Jan 24, 2013; Tucson, AZ, USA; UCLA Bruins guard/forward Shabazz Muhammad (15) smiles as he looks at the scoreboard during the second half against the Arizona Widlcats at McKale Center. The Bruins beat the Wildcats 84-73. Mandatory Credit: Casey Sapio-USA TODAY Sports

Ben Howland Permitting, UCLA Can Still Win the Pac-12

Just when it seemed the train was sliding off the rails in Westwood, UCLA is back on track, eyes fixed on the locomotive.

The Bruins are becoming every bit the team they were supposed to be all along: a Pac-12 heavyweight with the right balance of young star power and veteran glue guys to compete for a Final Four. Coaching permitting, of course.

Jan 24, 2013; Tucson, AZ, USA; UCLA Bruins head coach Ben Howland disagrees with a call during the second half against the Arizona Wildcats at McKale Center. The Bruins beat the Wildcats 84-73. Mandatory Credit: Casey Sapio-USA TODAY Sports

UCLA’s season, which reached a crescendo following its showcase win on Thursday over Arizona in Tucson, quite simply boils down to two concessions: Ben Howland deferring to his team and his team deferring to Shabazz Muhammad.

That means no senseless, oddly-timed substitutions, like taking out Muhammad six minutes into the Bruins’ biggest game of the year right as he begins to heat up. Enough with the power trip timeouts, too. UCLA players have heard enough empty platitudes over the season, through their own head coach, fragments of their own fan base and even the NCAA.

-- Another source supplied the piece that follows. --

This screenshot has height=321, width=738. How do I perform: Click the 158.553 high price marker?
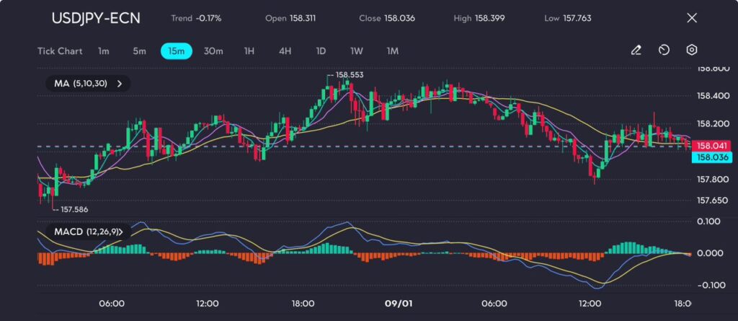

There’s merely one responsibility Howland has with this group (other than continuing to harness the defense and forever scrapping that ragtag zone): get the ball to Bazz. The Bruins are 7-0 in games when Muhammad tallies at least 20 points and have yet to drop a game in which the freshman led the team in shots per possession played.

Muhammad should function in UCLA’s offense the same way Durant did at Texas, Wade at Marquette and Carmelo at Syracuse. He’s in that selected ilk as a collegiate player. This is not to say Bazz must uncork 18 to 20 shot attempts per game, as Durant, Wade and Anthony customarily did for their schools. Muhammad has not yet shown the requisite stamina to handle that type of burden. It does, however, call for a steadfast commitment to running an already explosive offense through arguably college basketball’s most versatile scorer.

Since jettisoning the dead weight and brushing aside the malcontents—the Bruins lost Joshua Smith and Tyler Lamb to transfer in the span of  three days—UCLA is benefiting from a renewed focus that has repositioned the team back in the thick of the Pac-12 hunt.

The Bruins have their superstar (Muhammad), a secondary scoring ace in Jordan Adams, a set of talented twins (David and Travis Wear) holding down the middle, a transformed Larry Drew leading the nation in assist-to-turnover rate and an auxiliary floor general (Kyle  Anderson) to round out one of the most prolific scoring attacks in the college game. The much maligned defense too is improving by the game, finally beginning to resemble, at least to an extent, Howland’s trademark man-to-man D.

UCLA unmistakably has the horsepower to gun down Oregon at the top of the Pac-12 chain, just as long as a freshman phenom, not worn-out-of-welcome coach, is conducting the ride.